Applying Physiologically-Motivated Models of Auditory Processing to Automatic Speech Recognition: Promise and Progress – Richard Stern (Carnegie Mellon University)
View Seminar Video
View Presentation Slides
For many years the human auditory system has been an inspiration for developers of automatic speech recognition systems because of its ability to interpret speech accurately in a wide variety of difficult acoustical environments. This talk will discuss the application of physiologically-motivated and psychophysically-motivated approaches to signal processing that facilitates robust automatic speech recognition. The talk will begin by reviewing selected aspects of auditory processing that are believed to be especially relevant to speech perception, and that had been components of signal processing schemes that were proposed in the 1980s. We will review and discuss the motivation for, and the structure of, classical and contemporary computational models of auditory processing that have been applied to speech recognition, and we will evaluate and compare their impact on improving speech recognition accuracy.
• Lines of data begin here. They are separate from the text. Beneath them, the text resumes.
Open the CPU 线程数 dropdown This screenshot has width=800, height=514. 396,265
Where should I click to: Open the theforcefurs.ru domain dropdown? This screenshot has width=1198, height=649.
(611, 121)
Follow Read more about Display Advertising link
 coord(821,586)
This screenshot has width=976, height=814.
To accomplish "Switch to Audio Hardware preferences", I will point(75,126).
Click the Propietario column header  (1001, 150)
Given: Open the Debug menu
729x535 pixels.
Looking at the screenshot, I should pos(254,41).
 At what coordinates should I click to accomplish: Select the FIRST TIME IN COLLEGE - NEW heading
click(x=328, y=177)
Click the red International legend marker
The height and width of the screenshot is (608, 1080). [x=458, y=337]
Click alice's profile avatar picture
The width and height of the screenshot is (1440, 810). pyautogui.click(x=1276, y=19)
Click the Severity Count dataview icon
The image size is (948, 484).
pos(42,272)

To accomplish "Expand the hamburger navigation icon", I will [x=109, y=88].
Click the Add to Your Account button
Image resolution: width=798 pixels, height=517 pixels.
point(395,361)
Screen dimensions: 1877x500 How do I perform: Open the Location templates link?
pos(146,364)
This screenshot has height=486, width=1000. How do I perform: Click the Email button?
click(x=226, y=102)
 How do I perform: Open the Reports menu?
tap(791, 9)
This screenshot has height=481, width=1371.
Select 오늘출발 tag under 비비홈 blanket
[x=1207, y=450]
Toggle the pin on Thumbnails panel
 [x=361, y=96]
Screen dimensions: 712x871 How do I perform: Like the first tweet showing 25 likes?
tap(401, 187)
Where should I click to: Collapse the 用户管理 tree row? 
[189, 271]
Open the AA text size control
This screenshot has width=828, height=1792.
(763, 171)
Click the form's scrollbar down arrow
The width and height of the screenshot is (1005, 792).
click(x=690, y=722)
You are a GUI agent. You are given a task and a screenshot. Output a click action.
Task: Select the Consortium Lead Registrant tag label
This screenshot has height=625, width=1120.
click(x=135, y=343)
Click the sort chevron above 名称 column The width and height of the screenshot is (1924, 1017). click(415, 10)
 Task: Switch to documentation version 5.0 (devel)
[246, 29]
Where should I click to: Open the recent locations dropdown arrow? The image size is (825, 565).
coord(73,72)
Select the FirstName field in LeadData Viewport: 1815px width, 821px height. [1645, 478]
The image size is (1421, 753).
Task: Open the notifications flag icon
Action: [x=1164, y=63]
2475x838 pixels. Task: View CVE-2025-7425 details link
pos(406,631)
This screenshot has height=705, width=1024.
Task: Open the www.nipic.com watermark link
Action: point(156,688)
We will discuss some of the general observations and results that have been obtained during the renaissance of activity in auditory-based features over the past 15 years. Finally, we will identify certain attributes of auditory processing that we believe to be generally helpful, and share insights that we have gleaned about auditory processing from recent work at Carnegie Mellon.
All Participant Lectures will be held in Room S1, 4th Floor.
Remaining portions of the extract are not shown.